Magris
sempre diviso
di Antonio
Stanca
Ad
ottobre del 2010 è comparso il volume “Magris Claudio – teatro” per
conto della casa editrice Garzanti di Milano (pp.241, € 14,00). La
prefazione è di Guido Davico Bonino e l’opera contiene i cinque testi
teatrali che il settantaduenne scrittore triestino Claudio Magris aveva
pubblicato da soli negli anni precedenti. Magris è nato a Trieste nel
1939, si è laureato a Torino e qui è stato docente universitario di
Lingua e Letteratura Tedesca dal 1970 al 1978. In seguito ha svolto
questo lavoro nell’Università di Trieste e intanto si faceva conoscere
anche come scrittore, drammaturgo, critico letterario, saggista oltre
che come traduttore degli autori più rappresentativi della moderna
letteratura europea. Collabora col “Corriere della Sera”, nel
1997 ha vinto il premio Strega col romanzo
“Microcosmi” e numerosi altri riconoscimenti ha ottenuto nel corso degli
anni. Studia da molto tempo la cultura mitteleuropea e la letteratura
del “mito asburgico”. Con alcune sue opere ha contribuito a farle
conoscere in Italia e all’estero. La città di Trieste, che per la sua
posizione ha visto incrociarsi culture e correnti artistiche diverse, ha
attirato l’attenzione dello studioso ed è stata tra i motivi ispiratori
del narratore. Molto ha scritto Magris ché diversi sono stati gli ambiti
nei quali si è impegnato e come altre volte aveva raccolto lavori dello
stesso genere in un volume unico così adesso ha fatto per il teatro. La
recente pubblicazione presso Garzanti contiene “Stadelmann”, “Le voci”,
“Essere già stati”, “La mostra”, “Lei dunque capirà”: sono opere
teatrali già pubblicate, alcune a più voci, altre semplici monologhi.

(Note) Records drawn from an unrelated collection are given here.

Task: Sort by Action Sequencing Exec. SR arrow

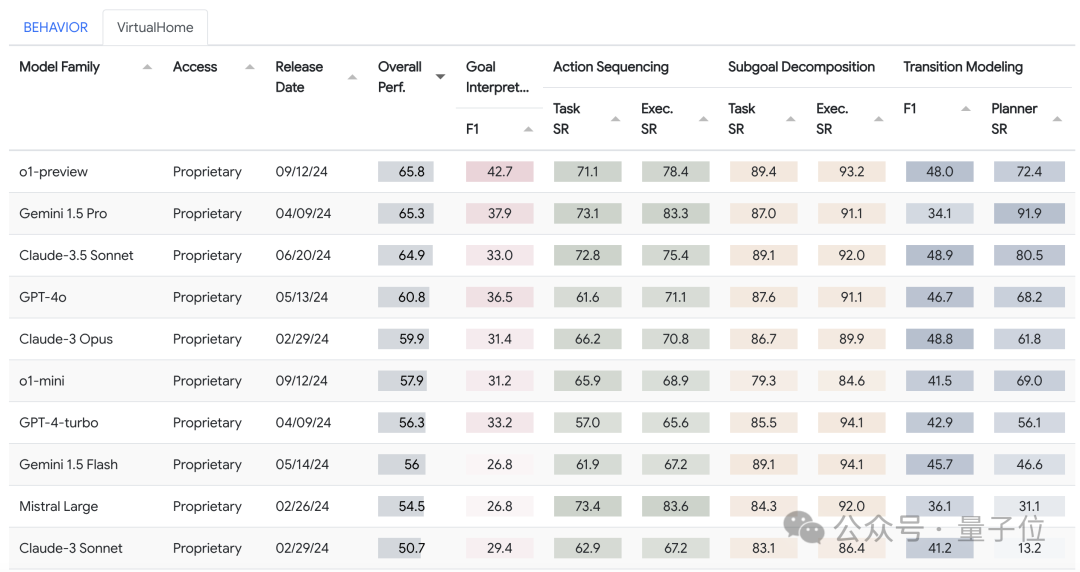Action: [704, 119]
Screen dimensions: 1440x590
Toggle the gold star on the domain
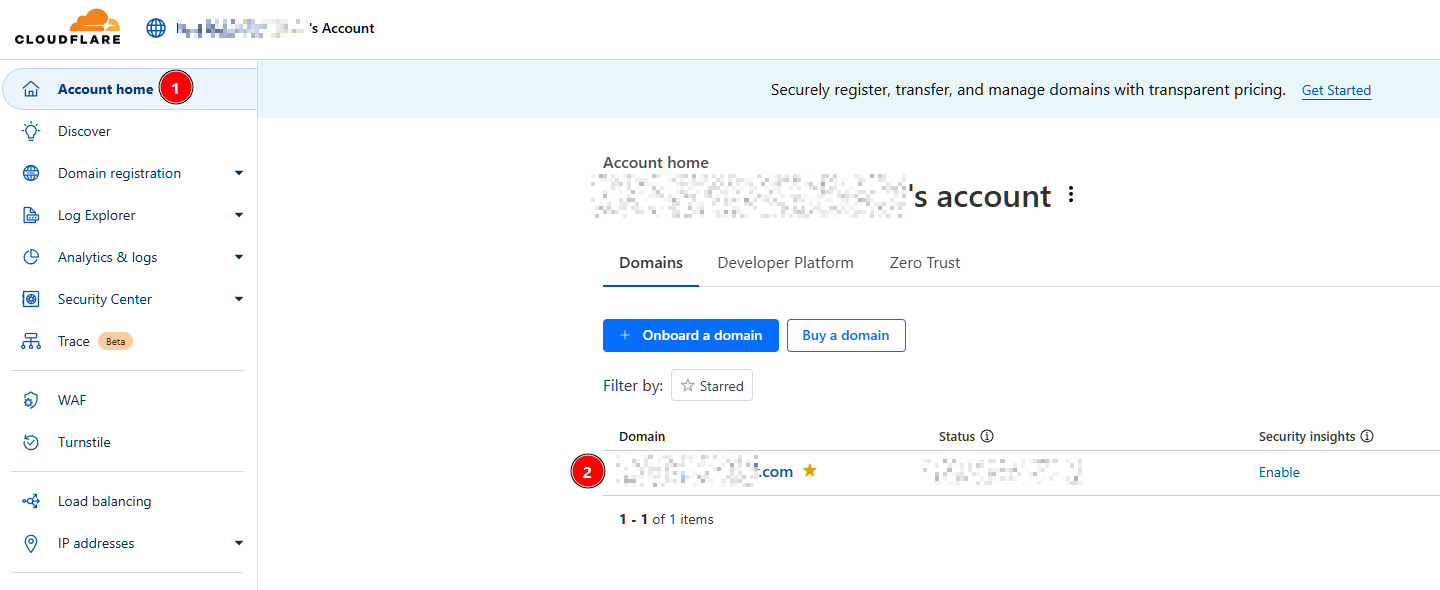810,471
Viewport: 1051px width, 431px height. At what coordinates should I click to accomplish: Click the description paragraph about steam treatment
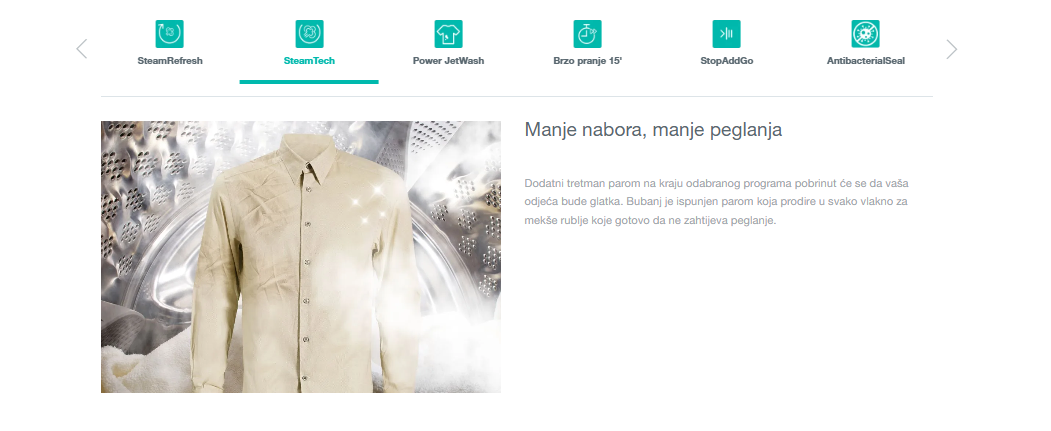[717, 201]
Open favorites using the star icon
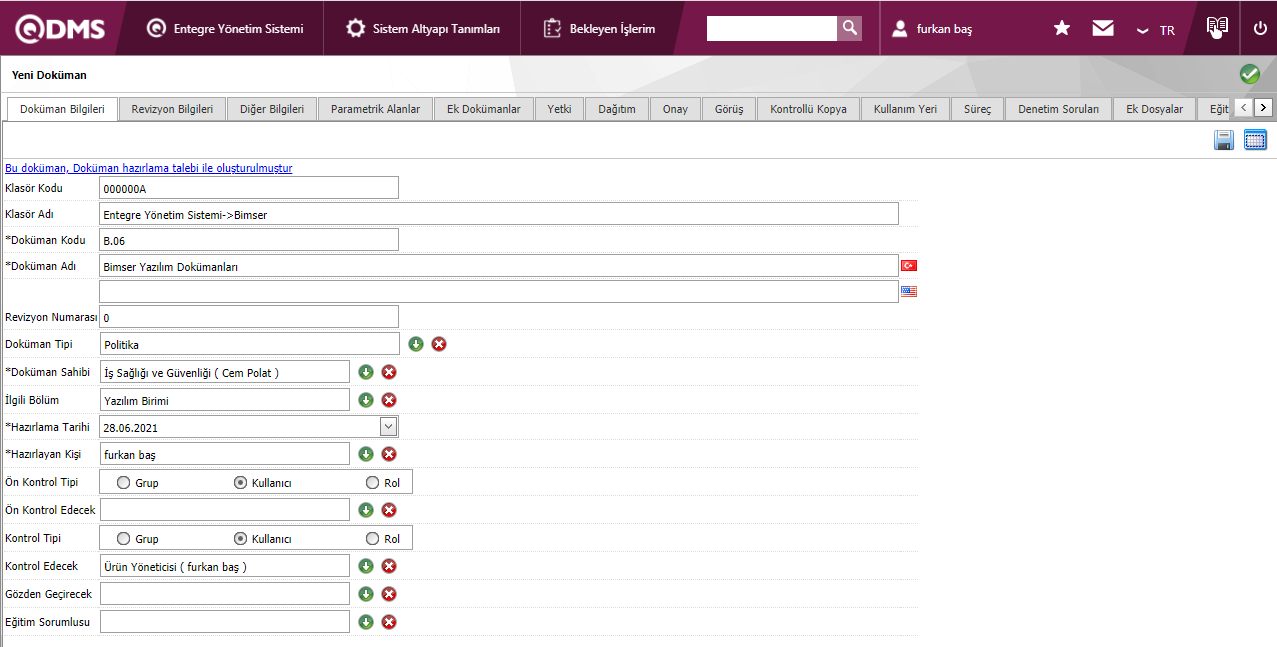Image resolution: width=1277 pixels, height=647 pixels. [1062, 29]
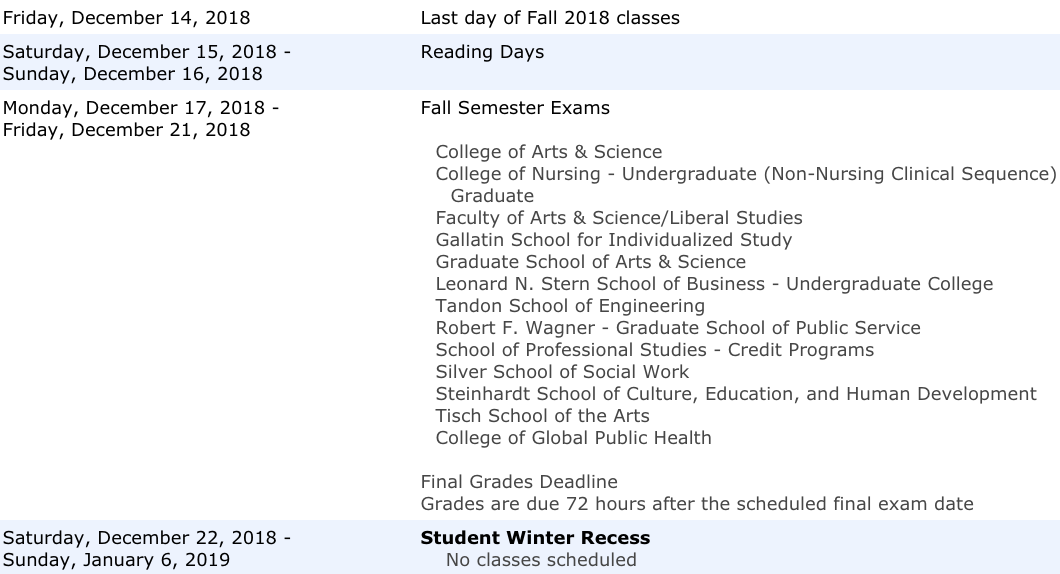
Task: Select College of Global Public Health
Action: click(x=573, y=437)
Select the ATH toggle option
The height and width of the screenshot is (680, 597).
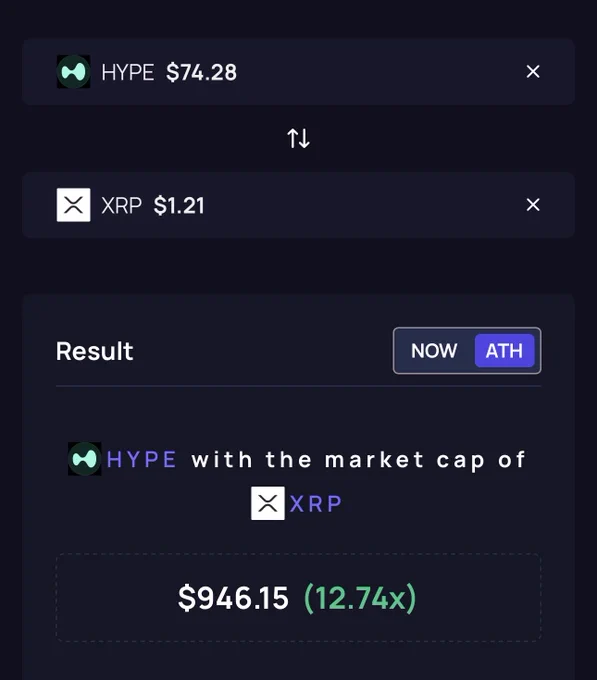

Tutte, però, dicono di problemi interiori, di pene dell’anima, di disagi
dello spirito, tutte muovono da una situazione particolare, da una
vicenda veramente successa, da persone effettivamente esistite e cercano
riferimenti che superino la realtà dell’accaduto, colgano valori che
vadano oltre il dramma vissuto. Ma non li trovano ché finita è ogni
trascendenza con i tempi moderni e questo aggrava lo stato di chi soffre
dal momento che lo fa sentire confuso, smarrito. Alla crisi, al crollo
di quei principi, di quegli ideali che erano sempre stati dell’uomo fa
assistere il Magris del teatro, alla fine di quel tempo dove il male
poteva essere vinto dal bene, da un bene che valeva per tutti, era per
tutti uguale poiché era soprattutto idea. In quell’idea era possibile
ritrovarsi sempre e ovunque essendo esteso il suo significato, senza
limiti la sua azione. Invece nel limitato, nel finito ci si è ridotti
ora, in tante parti si è frammentata quella concezione,
quell’universalità. Dall’idea unica si è passati alla realtà plurima,
dal luogo, dal tempo di tutti al luogo, al tempo di ognuno. Da qui la
pena, il dramma nel teatro di Magris. Soli sono rimasti i suoi
personaggi a soffrire in un mondo dove a nessuno, a niente possono
rivolgersi.
Anche nel teatro Magris continua con i temi propri
della sua intera produzione, quelli della crisi dei valori ideali,
morali che i tempi moderni hanno provocato, della fine dello spirito che
tanta umanità ha formato. I nuovi tempi, i nuovi valori, la nuova vita
sono della realtà, dei suoi bisogni, delle sue regole. L’idea ha perso
la sua posizione primaria, “Clarisse” ha sfilato “l’anello” dal dito, ha
lasciato che cadesse, che tanti altri elementi venissero a confondere,
disperdere quella centralità che esso aveva rappresentato.
Tra idea e realtà, spirito e materia, passato e
presente rimane diviso
Magris e capace si mostra
di dare forma, espressione diversa a questo suo problema, di farne
motivo di romanzo, di saggio, di teatro, di trattarlo come studioso e
come autore. Una figura importante è la sua nel contesto culturale,
letterario, artistico dei nostri giorni poiché è una figura ricca,
complessa, impegnata in molte direzioni e in ognuna sempre riuscita.